Covering for others’ cruelty is often a survival tactic

Dear President Trump,

Not that you would ever ask or care at all, but I’m feeling some better this morning. Still sore and stiff and breathing deeply is not a possibility just yet, but overall on the mend. I went for a short, slow walk this morning and found new little Buddha statue in an unexpected place. I would have missed it had I been running.

Yesterday as I was trying to reset after falling I read about the teenage boys in Wisconsin posing for a junior prom photo with their arms extended in Nazi salutes. There are maybe four of the sixty who don’t have their arms up but they seem to have just missed the cue since they are looking away from the camera, laughing about something and not seeming the least bit concerned about what is going on. It’s a very scary picture.

Then there was the story of the teenage boy with cerebral palsy in Nova Scotia who was made to lie down in a muddy stream for other teenagers to walk across as a human bridge. Once the video surfaced the ones who walked on him fell all over themselves with public apologies. They were suspended from school for all of one day.
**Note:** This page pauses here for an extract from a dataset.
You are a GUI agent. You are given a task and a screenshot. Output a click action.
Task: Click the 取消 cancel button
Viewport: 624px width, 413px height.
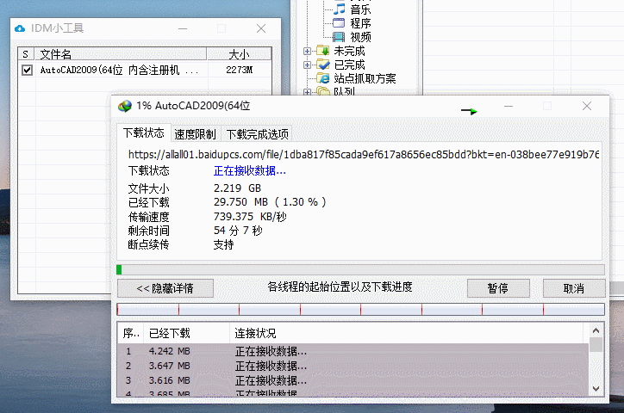[x=573, y=288]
I read these two stories back to back starting with the Nazi boys and when I got to the cruel girls and boys who walked on their classmate I started crying and had a hard time stopping. In addition to the kids having treated their classmate horribly, I had trouble with how the adults quoted in the piece focused on the young man’s readiness to forgive, how he was such a compassionate person for having made up a fake story so the others wouldn’t get in trouble. Do they not get that he likely has tons of practice coming up with semi-plausible excuses for others’ cruelty as a way of protecting himself from further cruelty? If he were to tell adults what the other students do to him, surely he would be targeted further and frankly, I worry that he isn’t safe now. This is why women make up shit about how they walked into doorframes when their husbands punch them in the face and why people of color routinely swallow all sorts of racist crap – to expose the abusive behavior is to risk more, and worse, abuse. The write-up of that boy’s ordeal, his parents’ response, and the community’s fundamental indifference was unconscionably superficial.

May we be safe from one another.
May we be willing to recognize and stop patterns of abuse.
May we not kid ourselves that quick forgiveness is always valid.
May we accept that cruelty is compelling and never let up in working to eliminate it.